Health & Wellness Progress Report 2019 (Deloitte) measures progress Consumer Goods Forum member companies have made against commitments to improve the health and wellness of their consumers, their communities and their employees. Key findings include:

  • Over 98 percent of responding companies said that they had reformulated at least some part of their product portfolio in accordance with their own health and wellness policies.
  • Over 70 percent of companies offered low-salt or low-sugar versions of their products.
  • 79 percent of companies declared that 81 percent-100 percent of their food and beverage products display key nutrient information.
  • 84 percent declared that 81 percent-100 percent of their personal care and hygiene portfolio clearly display proper product use.
  • Respondents partnered with education authorities on health and wellness initiatives for over 550,000 schools.
  • At least 2 million employees participated in health and wellness programs in 2018 — up from 1.6 million in 2017.

How AI Can Enable a Sustainable Future (Microsoft and PwC UK) finds that using AI for environmental applications could contribute up to $5.2 trillion to the global economy in 2030, a 4.4 percent increase compared to the business as usual scenario. The report also finds that AI could reduce worldwide GHG emissions by 4 percent in 2030.

HP Workforce Sustainability Survey (HP Inc.) highlights the impact that sustainable business practices have on recruiting, hiring and retaining top talent. Key findings include:

  • 61 percent of survey participants believe business sustainability is mandatory.
  • 58 percent said environmentally conscious practices are key to engaging future workforce.
  • 46 percent said they would work only for companies with sustainable business practices.
  • 56 percent believe that ignoring environmental impact in the workplace is as bad as ignoring diversity and inclusion.

Investing in a Time of Climate Change — The Sequel 2019 (Mercer) sets out a climate scenario model for assessing the effects of climate-related physical damages (physical risks) and the transition to a low-carbon economy (transition risks) on investment return expectations. The report models a 2-, 3- and 4-degree Celsius scenario over three timeframes — 2030, 2050 and 2100.

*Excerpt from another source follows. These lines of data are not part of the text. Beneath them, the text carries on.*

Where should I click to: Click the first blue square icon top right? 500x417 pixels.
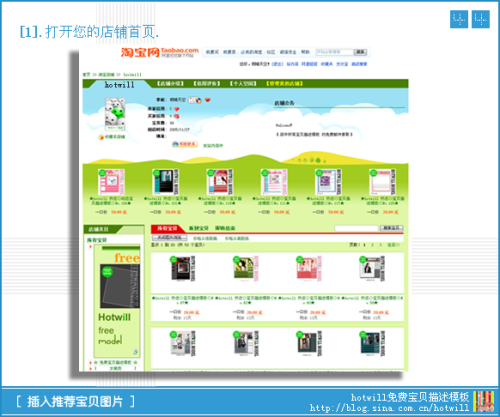click(x=459, y=19)
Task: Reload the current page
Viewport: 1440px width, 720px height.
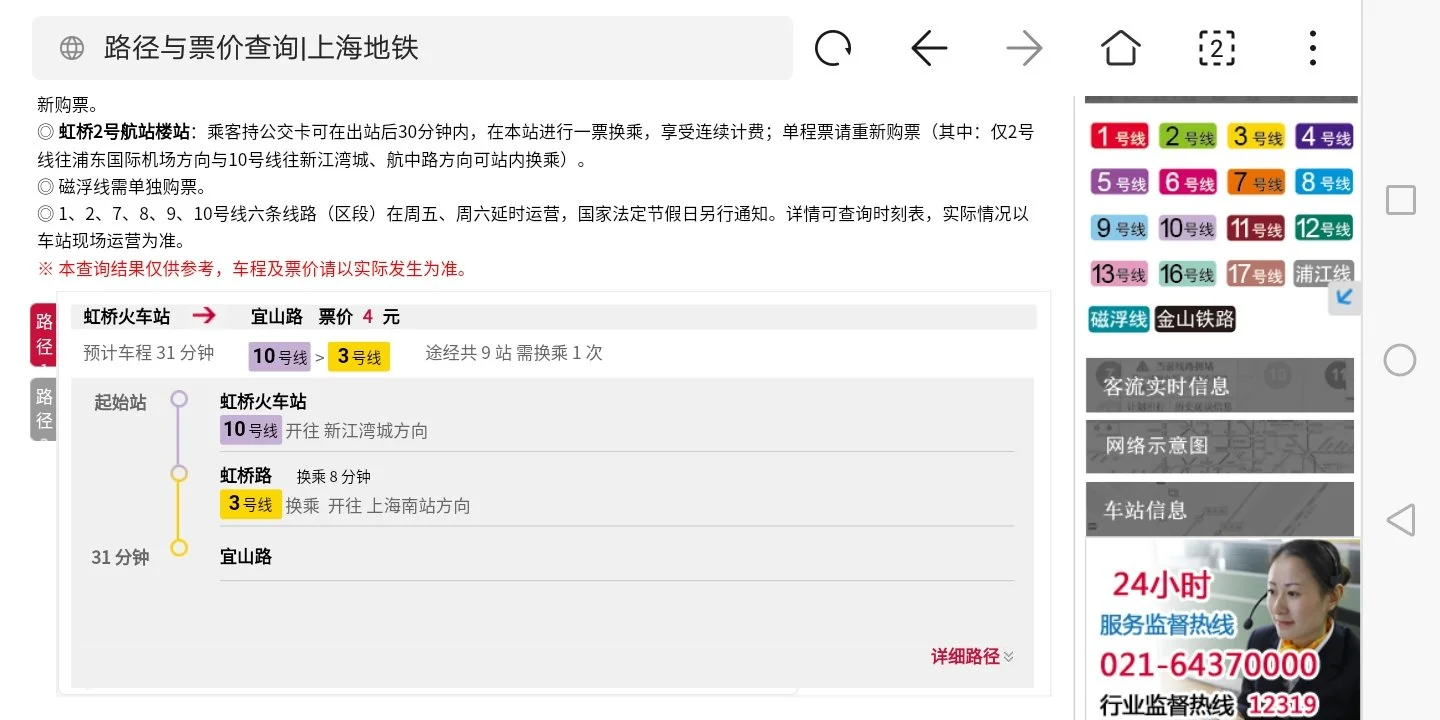Action: pyautogui.click(x=833, y=48)
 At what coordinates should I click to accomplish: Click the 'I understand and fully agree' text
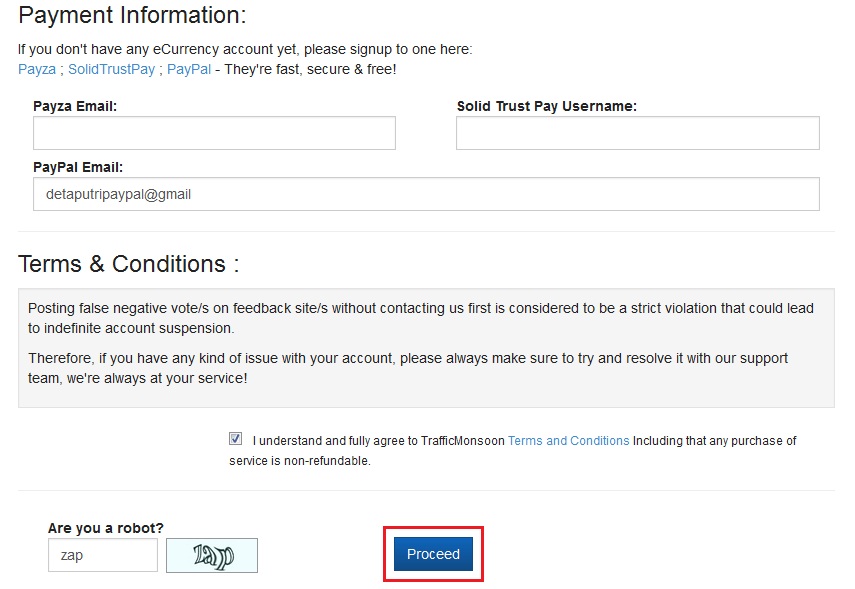tap(378, 440)
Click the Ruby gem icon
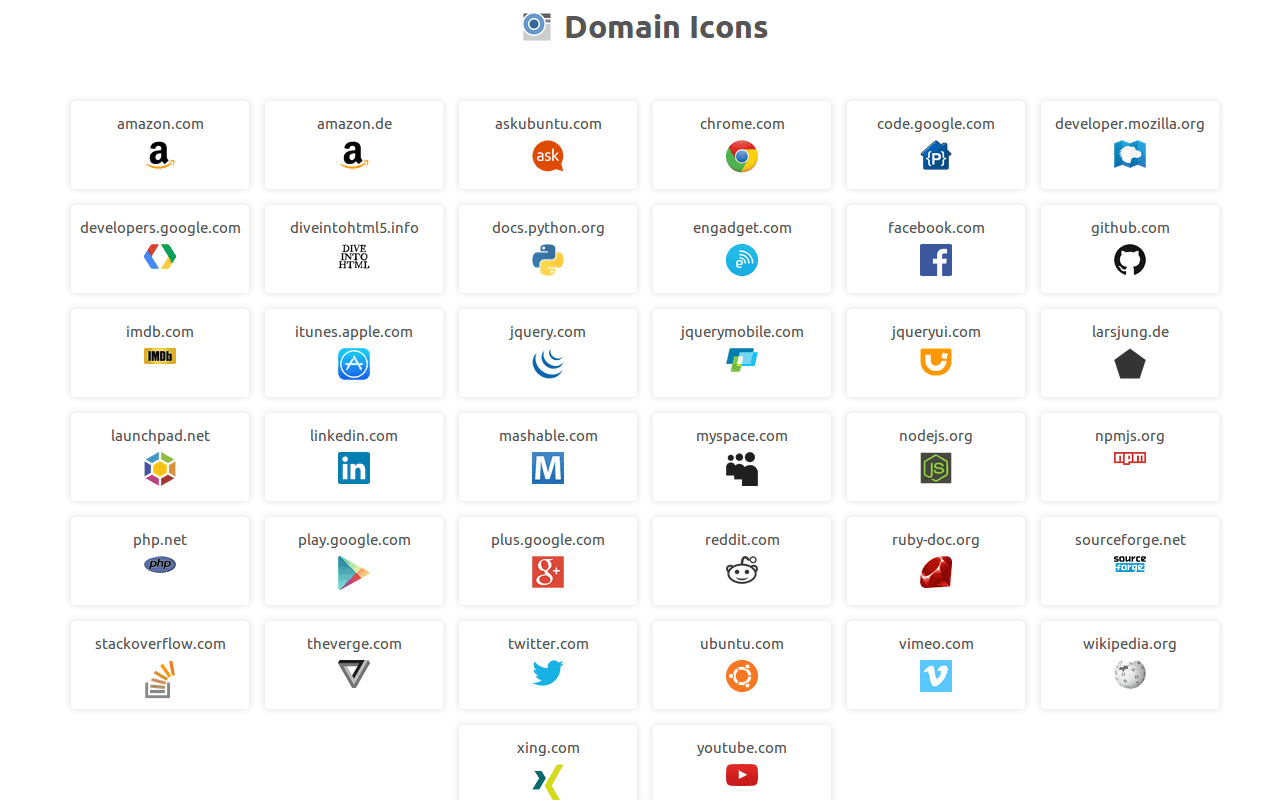The height and width of the screenshot is (800, 1280). [936, 572]
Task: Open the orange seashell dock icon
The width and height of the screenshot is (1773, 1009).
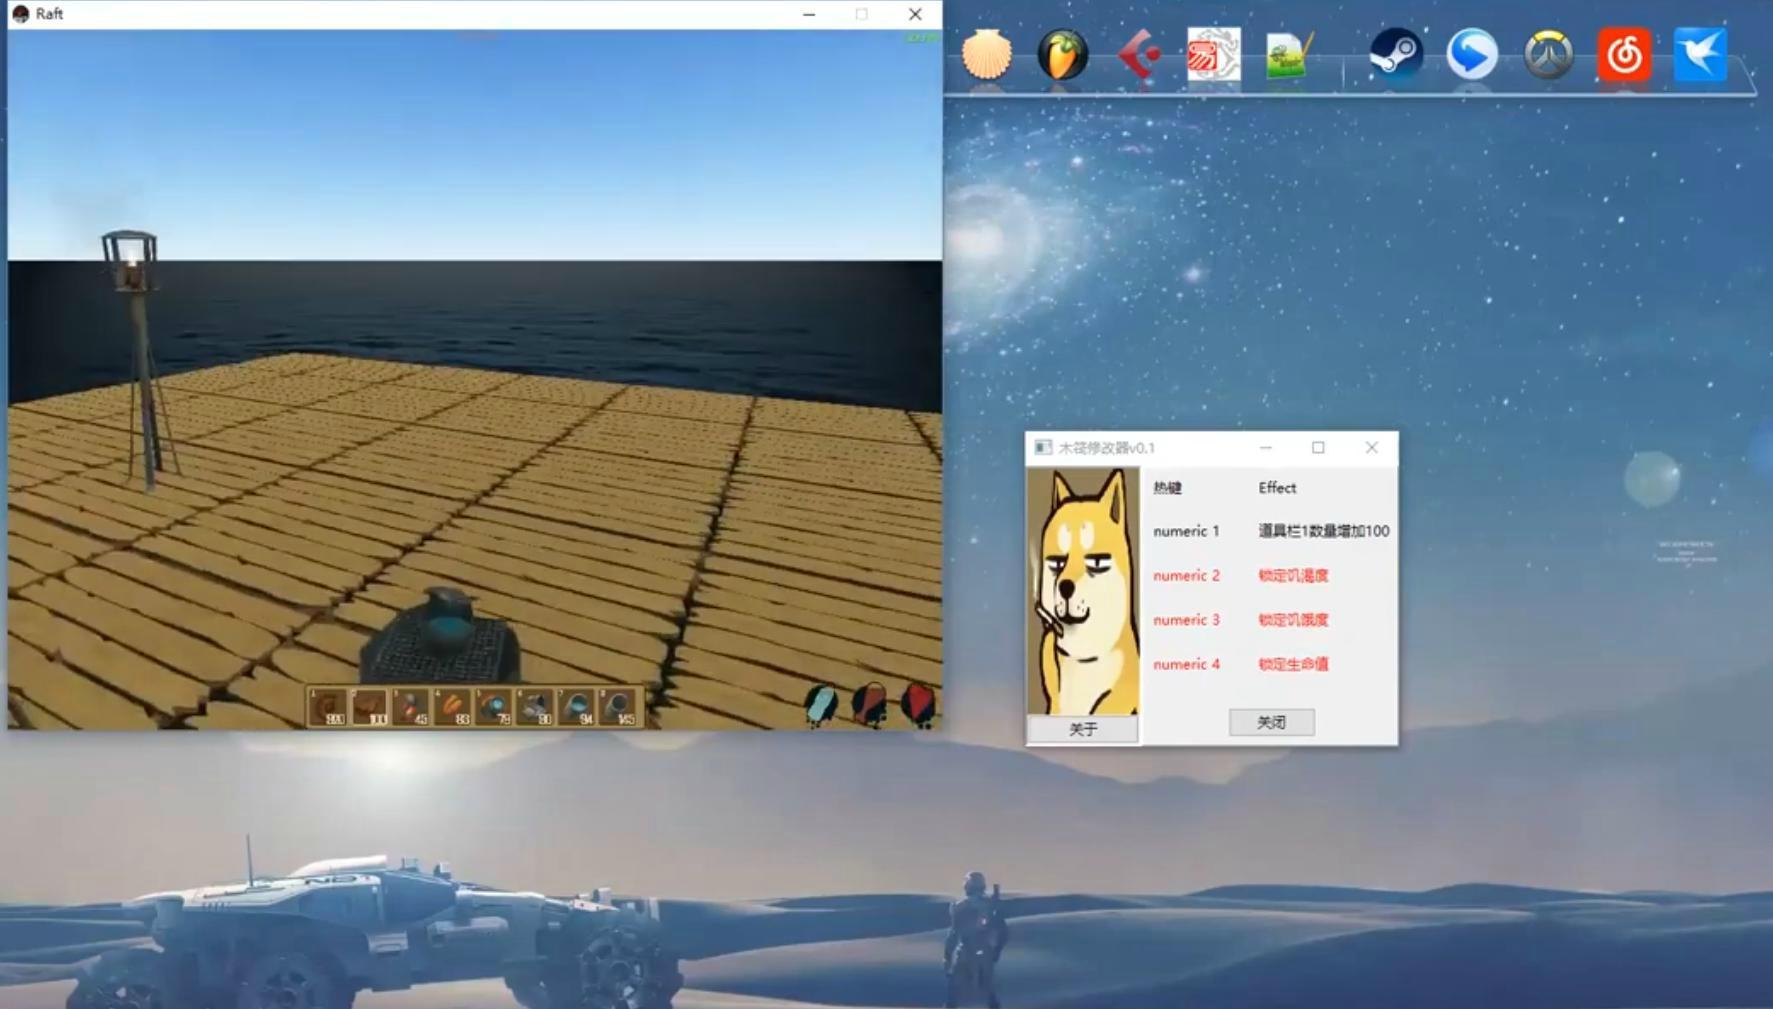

State of Integrated and Sustainability Reporting 2018 (Sustainable Investments Institute (Si2)) analyzes the U.S. S&P 500 to better understand how many companies report on sustainability performance and strategy, issue stand-alone integrated reports and include voluntary sustainability information in financial reports. Key findings include:

  • 78 percent of the S&P 500 issued a sustainability report for the most recent reporting period, with 95 percent offering environmental performance metrics and 86 percent offering social performance metrics.
  • Only 36 percent of reports included external assurance in 2018.
  • 106 companies (27 percent) reference and loosely follow just one framework, while 46 percent reference two or more reporting models.
  • 97 companies (25 percent) do not reference any reporting models.
  • Fourteen S&P 500 companies issued an integrated report in 2018, twice the number in 2013.
  • Many more integrated reporters (71 percent) have a board committee overseeing sustainability issues than do general reporters (42 percent).